» **Extracted records**:
------------------------------------------------------------

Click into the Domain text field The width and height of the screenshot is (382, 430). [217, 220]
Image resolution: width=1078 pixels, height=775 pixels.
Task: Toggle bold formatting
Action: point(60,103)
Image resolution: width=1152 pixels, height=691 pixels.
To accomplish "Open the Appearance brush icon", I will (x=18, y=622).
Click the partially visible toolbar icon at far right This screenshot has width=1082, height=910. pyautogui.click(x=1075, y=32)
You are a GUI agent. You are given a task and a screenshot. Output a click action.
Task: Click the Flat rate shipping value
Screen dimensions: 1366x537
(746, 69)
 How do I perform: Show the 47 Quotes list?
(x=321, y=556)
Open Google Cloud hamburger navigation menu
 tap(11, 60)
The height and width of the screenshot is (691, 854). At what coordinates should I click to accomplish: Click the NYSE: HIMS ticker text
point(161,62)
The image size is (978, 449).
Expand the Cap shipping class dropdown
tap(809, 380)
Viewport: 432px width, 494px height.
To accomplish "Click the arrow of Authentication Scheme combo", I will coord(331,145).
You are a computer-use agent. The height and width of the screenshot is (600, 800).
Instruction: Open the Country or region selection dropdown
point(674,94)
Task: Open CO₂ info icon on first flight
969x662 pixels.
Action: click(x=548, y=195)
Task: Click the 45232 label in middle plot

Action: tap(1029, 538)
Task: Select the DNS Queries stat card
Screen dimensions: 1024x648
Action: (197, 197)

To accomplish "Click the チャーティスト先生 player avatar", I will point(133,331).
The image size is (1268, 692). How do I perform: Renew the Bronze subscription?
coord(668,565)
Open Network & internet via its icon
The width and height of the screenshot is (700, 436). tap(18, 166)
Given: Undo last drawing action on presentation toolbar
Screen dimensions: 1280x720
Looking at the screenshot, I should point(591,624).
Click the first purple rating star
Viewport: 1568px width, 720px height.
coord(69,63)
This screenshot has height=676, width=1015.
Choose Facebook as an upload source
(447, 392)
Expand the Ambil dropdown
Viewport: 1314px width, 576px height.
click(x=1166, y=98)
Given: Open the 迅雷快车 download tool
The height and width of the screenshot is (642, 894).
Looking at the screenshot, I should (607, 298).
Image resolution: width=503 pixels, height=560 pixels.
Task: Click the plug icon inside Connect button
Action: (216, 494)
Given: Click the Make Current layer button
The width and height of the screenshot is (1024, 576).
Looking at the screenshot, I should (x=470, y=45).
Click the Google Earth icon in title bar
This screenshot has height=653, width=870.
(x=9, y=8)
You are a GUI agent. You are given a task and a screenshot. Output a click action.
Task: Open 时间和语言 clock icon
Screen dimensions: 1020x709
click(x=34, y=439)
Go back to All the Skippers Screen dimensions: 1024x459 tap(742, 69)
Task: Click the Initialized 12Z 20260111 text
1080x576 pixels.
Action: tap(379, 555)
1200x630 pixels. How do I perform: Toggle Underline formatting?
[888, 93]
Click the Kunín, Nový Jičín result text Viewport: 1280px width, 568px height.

------------------------------------------------------------

» **Work request**:
Every record must appear in the answer exactly as it does above.

» **Task solution**:
Click into the Domain text field The width and height of the screenshot is (382, 430). [217, 220]
Image resolution: width=1078 pixels, height=775 pixels.
Task: Toggle bold formatting
Action: point(60,103)
Image resolution: width=1152 pixels, height=691 pixels.
To accomplish "Open the Appearance brush icon", I will (x=18, y=622).
Click the partially visible toolbar icon at far right This screenshot has width=1082, height=910. pyautogui.click(x=1075, y=32)
You are a GUI agent. You are given a task and a screenshot. Output a click action.
Task: Click the Flat rate shipping value
Screen dimensions: 1366x537
(746, 69)
 How do I perform: Show the 47 Quotes list?
(x=321, y=556)
Open Google Cloud hamburger navigation menu
 tap(11, 60)
The height and width of the screenshot is (691, 854). At what coordinates should I click to accomplish: Click the NYSE: HIMS ticker text
point(161,62)
The image size is (978, 449).
Expand the Cap shipping class dropdown
tap(809, 380)
Viewport: 432px width, 494px height.
To accomplish "Click the arrow of Authentication Scheme combo", I will coord(331,145).
You are a computer-use agent. The height and width of the screenshot is (600, 800).
Instruction: Open the Country or region selection dropdown
point(674,94)
Task: Open CO₂ info icon on first flight
969x662 pixels.
Action: click(x=548, y=195)
Task: Click the 45232 label in middle plot

Action: tap(1029, 538)
Task: Select the DNS Queries stat card
Screen dimensions: 1024x648
Action: (197, 197)

To accomplish "Click the チャーティスト先生 player avatar", I will point(133,331).
The image size is (1268, 692). How do I perform: Renew the Bronze subscription?
coord(668,565)
Open Network & internet via its icon
The width and height of the screenshot is (700, 436). tap(18, 166)
Given: Undo last drawing action on presentation toolbar
Screen dimensions: 1280x720
Looking at the screenshot, I should point(591,624).
Click the first purple rating star
Viewport: 1568px width, 720px height.
coord(69,63)
This screenshot has height=676, width=1015.
Choose Facebook as an upload source
(447, 392)
Expand the Ambil dropdown
Viewport: 1314px width, 576px height.
click(x=1166, y=98)
Given: Open the 迅雷快车 download tool
The height and width of the screenshot is (642, 894).
Looking at the screenshot, I should (607, 298).
Image resolution: width=503 pixels, height=560 pixels.
Task: Click the plug icon inside Connect button
Action: (216, 494)
Given: Click the Make Current layer button
The width and height of the screenshot is (1024, 576).
Looking at the screenshot, I should (x=470, y=45).
Click the Google Earth icon in title bar
This screenshot has height=653, width=870.
(x=9, y=8)
You are a GUI agent. You are given a task and a screenshot. Output a click action.
Task: Open 时间和语言 clock icon
Screen dimensions: 1020x709
click(x=34, y=439)
Go back to All the Skippers Screen dimensions: 1024x459 tap(742, 69)
Task: Click the Initialized 12Z 20260111 text
1080x576 pixels.
Action: tap(379, 555)
1200x630 pixels. How do I perform: Toggle Underline formatting?
[888, 93]
Click the Kunín, Nový Jičín result text Viewport: 1280px width, 568px height.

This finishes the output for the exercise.